PMDDとは、月経前の3~10日ほど前になると、抑うつや情緒不安定、不安、怒りなど、つらい気分の不調が顕著にあらわれる状態を指します。月経前不快気分障害(premenstrual dysphoric disorder)ともいい、2013年に正式な病名として知られることとなりました。月経前、精神的に不安定になり実生活に支障をきたすことが多いからと、人間関係を避ける人も多く、女性の数十人に一人はPMDDといわれています。
PMS(月経前症候群)は、月経の3~10日ほど前になると、精神的・身体的に不快な症状があらわれる傾向のことをいいます。このPMSの精神的な不調が特に重く、1年間のほとんどの月で症状が見られる場合、PMDDと診断されます。

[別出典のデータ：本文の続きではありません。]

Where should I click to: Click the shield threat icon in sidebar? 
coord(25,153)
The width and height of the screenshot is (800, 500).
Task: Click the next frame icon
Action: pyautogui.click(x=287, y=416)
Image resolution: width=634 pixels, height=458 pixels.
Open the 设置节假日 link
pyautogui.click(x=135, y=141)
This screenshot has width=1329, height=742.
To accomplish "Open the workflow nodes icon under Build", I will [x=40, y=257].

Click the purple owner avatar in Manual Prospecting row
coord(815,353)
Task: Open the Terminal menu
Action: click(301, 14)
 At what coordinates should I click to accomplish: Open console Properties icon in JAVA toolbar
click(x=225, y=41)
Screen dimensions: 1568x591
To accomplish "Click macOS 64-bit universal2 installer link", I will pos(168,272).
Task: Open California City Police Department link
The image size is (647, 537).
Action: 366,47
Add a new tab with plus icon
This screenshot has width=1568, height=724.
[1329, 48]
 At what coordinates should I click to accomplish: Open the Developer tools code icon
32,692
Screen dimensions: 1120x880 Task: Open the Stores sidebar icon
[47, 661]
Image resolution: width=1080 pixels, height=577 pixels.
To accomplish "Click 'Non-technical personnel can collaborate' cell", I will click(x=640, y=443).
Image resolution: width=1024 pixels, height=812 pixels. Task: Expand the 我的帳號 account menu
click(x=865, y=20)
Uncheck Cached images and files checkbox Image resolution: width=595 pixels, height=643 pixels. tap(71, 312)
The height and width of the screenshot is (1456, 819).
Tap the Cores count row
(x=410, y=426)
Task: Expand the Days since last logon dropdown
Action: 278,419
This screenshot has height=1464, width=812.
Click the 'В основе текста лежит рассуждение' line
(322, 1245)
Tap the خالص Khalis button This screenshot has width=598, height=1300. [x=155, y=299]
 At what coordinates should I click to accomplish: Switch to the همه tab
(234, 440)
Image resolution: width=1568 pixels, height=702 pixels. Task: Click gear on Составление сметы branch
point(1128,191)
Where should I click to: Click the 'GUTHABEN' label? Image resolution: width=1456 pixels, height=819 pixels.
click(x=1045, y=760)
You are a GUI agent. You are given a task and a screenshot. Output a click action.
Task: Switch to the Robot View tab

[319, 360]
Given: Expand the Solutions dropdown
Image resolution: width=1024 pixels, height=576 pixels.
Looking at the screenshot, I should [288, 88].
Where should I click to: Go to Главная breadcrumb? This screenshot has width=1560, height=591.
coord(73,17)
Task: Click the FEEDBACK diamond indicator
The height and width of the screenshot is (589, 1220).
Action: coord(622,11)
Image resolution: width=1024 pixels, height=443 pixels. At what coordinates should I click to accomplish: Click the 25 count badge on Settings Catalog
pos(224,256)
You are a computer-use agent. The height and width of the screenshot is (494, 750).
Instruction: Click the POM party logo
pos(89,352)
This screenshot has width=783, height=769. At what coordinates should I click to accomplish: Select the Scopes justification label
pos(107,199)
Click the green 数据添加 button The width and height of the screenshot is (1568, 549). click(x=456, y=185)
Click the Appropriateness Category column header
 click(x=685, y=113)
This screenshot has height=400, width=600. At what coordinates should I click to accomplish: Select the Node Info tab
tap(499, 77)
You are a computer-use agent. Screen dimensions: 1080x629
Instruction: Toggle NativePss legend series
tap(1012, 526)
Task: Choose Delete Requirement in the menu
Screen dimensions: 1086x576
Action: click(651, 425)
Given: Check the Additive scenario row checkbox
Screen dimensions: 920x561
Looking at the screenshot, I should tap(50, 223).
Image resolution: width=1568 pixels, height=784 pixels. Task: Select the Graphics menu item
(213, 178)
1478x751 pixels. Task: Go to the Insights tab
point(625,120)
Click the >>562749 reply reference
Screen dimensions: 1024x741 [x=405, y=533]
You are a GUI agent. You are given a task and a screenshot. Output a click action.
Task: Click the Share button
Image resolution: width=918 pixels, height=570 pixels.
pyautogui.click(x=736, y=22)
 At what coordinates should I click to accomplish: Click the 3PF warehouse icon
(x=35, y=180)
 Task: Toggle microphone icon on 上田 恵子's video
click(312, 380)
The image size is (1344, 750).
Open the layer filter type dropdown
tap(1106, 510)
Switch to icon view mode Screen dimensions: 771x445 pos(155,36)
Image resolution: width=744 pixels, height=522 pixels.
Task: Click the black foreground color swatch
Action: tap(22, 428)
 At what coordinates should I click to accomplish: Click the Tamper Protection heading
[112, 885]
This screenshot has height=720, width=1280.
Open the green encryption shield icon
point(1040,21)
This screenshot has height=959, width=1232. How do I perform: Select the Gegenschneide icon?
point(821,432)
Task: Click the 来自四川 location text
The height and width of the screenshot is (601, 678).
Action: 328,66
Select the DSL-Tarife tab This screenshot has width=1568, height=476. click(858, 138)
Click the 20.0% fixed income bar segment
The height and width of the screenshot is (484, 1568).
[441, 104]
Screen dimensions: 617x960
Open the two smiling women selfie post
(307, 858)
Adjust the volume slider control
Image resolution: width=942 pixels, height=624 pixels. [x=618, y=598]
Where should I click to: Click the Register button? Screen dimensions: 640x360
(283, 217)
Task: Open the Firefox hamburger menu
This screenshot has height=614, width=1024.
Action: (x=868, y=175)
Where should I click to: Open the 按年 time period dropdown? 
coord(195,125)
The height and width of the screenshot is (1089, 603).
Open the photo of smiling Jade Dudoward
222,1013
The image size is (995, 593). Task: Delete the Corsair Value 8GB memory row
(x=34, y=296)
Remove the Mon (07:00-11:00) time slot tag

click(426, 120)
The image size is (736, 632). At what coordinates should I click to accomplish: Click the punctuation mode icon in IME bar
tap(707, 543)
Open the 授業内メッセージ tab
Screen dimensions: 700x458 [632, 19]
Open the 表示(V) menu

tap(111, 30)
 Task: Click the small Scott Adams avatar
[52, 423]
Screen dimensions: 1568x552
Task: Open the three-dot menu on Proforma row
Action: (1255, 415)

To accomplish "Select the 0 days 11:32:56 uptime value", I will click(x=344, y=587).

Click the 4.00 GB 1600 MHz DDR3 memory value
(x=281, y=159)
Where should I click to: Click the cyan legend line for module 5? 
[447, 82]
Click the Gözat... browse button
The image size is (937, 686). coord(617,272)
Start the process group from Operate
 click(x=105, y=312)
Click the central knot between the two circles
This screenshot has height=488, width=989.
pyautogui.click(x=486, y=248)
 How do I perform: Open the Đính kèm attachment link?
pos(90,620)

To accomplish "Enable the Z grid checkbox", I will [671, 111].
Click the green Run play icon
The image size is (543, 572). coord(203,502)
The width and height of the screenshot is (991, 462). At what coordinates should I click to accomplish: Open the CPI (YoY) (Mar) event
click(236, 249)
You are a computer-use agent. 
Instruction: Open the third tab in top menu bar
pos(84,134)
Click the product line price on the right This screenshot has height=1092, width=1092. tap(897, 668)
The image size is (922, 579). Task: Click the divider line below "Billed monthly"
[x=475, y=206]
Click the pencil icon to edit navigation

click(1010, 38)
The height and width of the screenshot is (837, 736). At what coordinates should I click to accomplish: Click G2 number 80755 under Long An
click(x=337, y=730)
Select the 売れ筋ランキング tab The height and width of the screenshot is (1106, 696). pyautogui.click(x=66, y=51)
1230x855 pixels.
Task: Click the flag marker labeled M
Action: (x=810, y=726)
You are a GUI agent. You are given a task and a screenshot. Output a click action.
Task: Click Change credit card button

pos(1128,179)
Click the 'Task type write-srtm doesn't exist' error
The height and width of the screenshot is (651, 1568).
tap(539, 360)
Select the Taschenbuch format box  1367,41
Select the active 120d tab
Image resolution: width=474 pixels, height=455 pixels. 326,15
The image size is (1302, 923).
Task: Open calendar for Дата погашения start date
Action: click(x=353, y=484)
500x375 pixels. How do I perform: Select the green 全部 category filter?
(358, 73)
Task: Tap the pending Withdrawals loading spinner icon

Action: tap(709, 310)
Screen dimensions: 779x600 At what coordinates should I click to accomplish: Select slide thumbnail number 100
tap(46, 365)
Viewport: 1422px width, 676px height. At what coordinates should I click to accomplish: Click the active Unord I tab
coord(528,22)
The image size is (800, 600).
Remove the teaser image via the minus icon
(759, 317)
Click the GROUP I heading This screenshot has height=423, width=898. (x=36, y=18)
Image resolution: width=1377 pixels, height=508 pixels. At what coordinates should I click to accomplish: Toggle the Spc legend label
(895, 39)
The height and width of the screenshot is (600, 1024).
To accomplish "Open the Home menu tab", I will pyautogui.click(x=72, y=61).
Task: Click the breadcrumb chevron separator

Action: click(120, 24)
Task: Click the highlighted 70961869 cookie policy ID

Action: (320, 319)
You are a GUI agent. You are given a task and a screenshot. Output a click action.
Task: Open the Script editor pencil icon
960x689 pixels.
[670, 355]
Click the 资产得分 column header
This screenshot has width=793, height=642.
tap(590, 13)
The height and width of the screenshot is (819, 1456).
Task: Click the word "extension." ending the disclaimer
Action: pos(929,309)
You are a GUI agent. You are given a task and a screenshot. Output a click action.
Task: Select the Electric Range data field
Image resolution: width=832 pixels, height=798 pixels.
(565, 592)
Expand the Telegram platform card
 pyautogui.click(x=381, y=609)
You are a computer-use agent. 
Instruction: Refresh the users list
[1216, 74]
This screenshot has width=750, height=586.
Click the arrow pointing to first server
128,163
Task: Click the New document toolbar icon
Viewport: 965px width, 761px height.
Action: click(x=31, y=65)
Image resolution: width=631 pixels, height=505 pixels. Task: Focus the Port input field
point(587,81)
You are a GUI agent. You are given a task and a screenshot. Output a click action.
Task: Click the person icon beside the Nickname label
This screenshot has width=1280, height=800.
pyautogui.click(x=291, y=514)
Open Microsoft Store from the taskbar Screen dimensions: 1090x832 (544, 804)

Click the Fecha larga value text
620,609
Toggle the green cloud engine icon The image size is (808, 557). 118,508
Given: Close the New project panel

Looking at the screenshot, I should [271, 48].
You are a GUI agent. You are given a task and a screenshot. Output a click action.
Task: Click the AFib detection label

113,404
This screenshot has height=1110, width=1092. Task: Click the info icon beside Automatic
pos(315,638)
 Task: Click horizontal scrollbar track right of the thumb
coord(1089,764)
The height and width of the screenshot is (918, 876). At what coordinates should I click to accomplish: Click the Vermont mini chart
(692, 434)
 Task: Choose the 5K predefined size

したがって、生理が始まると症状が落ち着く、同じ期間に身体的不調などPMSの症状が見られる、といったように症状が月経に基づいていること、また精神的不調がうつ病やパニック障害、パーソナリティ障害など他の症状のみによるものでないことが前提となります。
PMSと同様に、原因ははっきりと分かっていませんが、女性ホルモンが影響していると考えられています。
PMDD(月経前不快気分障害)の治療には、抗うつ薬として知られるSSRIが用いられます。同時に、PMSの緩和にも用いられる低用量ピルが併用されることもあります。PMS(月経前症候群)と同様に、疲労やストレスによって症状が重くなりやすいため、自分の周期リズムを把握し、リラックスやセルフケア、気分転換を取り入れられるようにすることで、対処しやすくなります。また、周囲の理解を得て協力してもらったり、生活環境を整えたりすることによっても、症状を悪化させないようにすることができます。
カウンセリングでは、上記の環境調整や生活改善、ストレスの軽減によってPMDDの症状の緩和を図ります。また、PMDDの抑うつや情緒不安定といった症状があらわれたときの行動やコントロールのしかたについても考えていくことができます。